───── INFORMATION GIVEN

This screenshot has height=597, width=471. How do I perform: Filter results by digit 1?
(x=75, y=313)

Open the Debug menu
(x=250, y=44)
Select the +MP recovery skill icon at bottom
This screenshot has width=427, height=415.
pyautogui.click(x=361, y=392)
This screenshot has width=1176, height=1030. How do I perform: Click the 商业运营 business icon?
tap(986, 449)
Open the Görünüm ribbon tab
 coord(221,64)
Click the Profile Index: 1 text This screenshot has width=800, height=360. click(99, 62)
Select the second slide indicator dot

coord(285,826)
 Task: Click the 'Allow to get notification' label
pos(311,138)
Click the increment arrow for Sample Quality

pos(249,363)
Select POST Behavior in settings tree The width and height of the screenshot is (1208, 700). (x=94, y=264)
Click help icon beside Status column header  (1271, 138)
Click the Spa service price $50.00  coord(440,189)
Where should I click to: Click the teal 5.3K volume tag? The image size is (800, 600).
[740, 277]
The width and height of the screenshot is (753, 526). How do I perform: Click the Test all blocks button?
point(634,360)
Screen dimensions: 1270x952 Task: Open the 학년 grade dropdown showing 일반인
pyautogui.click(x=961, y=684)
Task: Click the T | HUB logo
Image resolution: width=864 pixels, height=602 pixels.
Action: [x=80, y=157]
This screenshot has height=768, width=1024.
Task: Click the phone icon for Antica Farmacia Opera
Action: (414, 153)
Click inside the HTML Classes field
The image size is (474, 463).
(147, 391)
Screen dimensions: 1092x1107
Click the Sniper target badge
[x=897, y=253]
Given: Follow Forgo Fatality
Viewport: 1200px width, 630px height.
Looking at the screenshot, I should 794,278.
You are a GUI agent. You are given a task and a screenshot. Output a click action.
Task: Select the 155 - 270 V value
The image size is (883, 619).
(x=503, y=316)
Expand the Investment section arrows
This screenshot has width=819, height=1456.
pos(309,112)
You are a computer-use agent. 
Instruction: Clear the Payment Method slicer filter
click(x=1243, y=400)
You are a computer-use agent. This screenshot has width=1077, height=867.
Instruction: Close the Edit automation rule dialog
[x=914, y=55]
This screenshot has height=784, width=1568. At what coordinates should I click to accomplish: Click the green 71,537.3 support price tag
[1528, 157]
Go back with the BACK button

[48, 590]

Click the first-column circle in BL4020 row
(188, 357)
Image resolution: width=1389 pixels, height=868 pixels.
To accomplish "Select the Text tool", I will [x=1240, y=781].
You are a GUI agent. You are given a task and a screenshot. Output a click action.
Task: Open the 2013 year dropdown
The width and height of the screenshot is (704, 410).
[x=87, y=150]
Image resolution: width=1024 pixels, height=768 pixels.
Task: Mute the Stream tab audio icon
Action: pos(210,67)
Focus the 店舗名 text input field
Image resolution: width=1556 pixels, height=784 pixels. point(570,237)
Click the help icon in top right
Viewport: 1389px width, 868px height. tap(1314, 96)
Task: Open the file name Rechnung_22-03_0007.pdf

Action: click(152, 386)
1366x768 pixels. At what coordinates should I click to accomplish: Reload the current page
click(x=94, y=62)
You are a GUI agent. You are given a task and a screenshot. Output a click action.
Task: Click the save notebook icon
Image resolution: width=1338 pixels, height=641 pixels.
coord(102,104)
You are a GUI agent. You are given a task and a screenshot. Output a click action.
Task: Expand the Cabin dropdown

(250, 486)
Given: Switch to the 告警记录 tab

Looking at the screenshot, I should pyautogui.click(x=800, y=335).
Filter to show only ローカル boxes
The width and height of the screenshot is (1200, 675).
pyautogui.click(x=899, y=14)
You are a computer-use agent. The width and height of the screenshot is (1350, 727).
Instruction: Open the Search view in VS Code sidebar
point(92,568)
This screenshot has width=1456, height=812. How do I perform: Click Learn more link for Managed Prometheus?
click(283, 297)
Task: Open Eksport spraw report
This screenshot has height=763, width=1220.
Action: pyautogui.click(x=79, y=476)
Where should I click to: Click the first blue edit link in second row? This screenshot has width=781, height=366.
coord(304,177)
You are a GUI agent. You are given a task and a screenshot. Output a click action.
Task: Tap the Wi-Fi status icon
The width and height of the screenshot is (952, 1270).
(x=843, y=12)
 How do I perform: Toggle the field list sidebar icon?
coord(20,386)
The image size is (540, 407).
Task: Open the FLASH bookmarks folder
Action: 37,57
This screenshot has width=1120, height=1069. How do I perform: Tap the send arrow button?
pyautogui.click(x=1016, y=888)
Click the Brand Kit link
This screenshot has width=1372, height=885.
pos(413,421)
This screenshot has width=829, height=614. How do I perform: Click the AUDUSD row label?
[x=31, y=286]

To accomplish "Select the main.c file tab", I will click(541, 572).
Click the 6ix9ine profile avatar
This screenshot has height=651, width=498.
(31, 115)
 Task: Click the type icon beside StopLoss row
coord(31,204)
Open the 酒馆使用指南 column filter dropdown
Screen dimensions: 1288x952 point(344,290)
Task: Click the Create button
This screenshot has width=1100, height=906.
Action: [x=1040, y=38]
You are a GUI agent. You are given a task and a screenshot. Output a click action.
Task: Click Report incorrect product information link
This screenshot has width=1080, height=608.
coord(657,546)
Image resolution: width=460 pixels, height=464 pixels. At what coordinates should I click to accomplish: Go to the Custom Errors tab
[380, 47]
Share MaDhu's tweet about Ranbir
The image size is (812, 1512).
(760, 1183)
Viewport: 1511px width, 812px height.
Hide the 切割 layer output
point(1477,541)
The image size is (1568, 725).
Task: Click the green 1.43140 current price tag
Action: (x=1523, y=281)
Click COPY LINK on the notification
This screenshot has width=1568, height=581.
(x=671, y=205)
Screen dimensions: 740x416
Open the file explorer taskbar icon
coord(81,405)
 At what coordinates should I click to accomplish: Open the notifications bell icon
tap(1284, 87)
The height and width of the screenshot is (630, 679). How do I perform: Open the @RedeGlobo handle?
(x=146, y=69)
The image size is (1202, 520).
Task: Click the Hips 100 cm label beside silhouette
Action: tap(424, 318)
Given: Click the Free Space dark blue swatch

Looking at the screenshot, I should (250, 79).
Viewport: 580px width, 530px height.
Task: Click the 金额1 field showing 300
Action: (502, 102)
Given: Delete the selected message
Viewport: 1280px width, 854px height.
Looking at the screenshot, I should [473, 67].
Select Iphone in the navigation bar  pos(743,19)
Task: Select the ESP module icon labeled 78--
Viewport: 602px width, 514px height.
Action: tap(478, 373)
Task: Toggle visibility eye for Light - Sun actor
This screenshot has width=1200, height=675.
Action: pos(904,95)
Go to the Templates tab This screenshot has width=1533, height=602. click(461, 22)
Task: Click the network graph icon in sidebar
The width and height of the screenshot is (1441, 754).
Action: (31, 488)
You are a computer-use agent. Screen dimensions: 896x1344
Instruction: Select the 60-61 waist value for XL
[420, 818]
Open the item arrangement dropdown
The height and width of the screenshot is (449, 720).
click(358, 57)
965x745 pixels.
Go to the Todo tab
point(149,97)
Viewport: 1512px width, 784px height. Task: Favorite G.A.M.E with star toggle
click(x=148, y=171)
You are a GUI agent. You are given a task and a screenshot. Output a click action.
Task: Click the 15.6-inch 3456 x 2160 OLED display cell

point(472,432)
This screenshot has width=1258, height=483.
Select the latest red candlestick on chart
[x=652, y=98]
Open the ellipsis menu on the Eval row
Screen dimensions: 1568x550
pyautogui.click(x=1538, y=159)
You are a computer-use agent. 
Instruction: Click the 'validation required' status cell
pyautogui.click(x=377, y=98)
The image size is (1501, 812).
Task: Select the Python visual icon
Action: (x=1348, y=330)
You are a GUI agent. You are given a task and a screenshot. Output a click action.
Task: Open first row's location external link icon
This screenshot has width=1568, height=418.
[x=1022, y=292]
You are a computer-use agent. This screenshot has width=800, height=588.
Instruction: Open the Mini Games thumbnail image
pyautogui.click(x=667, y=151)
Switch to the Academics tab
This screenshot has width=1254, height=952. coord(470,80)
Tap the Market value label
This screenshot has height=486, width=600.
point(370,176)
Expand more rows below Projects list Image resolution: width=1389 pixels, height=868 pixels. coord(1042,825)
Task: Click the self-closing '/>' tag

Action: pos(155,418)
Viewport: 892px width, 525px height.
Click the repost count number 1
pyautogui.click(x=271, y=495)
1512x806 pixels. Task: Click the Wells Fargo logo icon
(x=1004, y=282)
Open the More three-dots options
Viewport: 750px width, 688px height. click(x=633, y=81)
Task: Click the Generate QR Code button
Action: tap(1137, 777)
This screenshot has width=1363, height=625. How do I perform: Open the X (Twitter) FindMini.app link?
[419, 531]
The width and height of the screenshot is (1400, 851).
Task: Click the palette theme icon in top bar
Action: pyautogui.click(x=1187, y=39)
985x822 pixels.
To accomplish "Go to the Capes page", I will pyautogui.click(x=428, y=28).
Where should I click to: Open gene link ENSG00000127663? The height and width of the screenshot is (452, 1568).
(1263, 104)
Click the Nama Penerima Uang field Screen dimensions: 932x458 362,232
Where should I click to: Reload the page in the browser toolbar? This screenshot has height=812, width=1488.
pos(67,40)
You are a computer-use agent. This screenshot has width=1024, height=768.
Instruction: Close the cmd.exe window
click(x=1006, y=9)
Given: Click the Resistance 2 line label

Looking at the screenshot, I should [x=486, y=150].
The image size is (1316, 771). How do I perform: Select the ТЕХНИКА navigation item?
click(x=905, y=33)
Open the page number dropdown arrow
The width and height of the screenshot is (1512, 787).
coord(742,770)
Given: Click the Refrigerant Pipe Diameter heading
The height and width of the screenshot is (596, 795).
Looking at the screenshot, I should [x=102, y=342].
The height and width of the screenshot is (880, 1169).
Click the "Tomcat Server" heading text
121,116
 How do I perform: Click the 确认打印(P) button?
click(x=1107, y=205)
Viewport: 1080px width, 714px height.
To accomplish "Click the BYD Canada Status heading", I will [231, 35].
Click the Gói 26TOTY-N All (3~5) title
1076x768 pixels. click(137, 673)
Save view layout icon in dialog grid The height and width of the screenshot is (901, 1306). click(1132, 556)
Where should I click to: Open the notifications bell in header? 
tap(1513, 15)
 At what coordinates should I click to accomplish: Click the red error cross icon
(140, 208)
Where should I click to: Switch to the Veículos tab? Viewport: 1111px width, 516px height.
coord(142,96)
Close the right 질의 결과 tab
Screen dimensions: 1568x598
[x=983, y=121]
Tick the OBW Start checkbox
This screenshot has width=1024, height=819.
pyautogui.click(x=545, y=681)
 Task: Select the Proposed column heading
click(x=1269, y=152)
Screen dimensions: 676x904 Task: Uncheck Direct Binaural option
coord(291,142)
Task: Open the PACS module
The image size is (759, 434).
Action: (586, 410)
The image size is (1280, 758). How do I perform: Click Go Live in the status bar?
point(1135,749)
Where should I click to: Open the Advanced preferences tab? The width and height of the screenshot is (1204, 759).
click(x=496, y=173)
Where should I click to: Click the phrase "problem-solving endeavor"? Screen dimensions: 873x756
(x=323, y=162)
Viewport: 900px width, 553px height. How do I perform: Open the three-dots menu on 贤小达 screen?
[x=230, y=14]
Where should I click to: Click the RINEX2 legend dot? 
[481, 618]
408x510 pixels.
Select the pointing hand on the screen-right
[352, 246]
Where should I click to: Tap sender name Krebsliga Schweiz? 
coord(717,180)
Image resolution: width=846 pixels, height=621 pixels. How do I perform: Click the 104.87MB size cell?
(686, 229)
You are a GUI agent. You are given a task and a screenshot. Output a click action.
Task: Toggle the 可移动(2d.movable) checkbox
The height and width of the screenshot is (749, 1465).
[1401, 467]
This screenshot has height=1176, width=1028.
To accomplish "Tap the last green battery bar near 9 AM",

──────────

### TO DO:
Gather up the lines containing the word "will" from these records and copy them.

### TASK SOLUTION:
To accomplish "Select the Text tool", I will [x=1240, y=781].
To accomplish "Select the main.c file tab", I will click(541, 572).
To accomplish "Go to the Capes page", I will pyautogui.click(x=428, y=28).
To accomplish "Click the BYD Canada Status heading", I will [231, 35].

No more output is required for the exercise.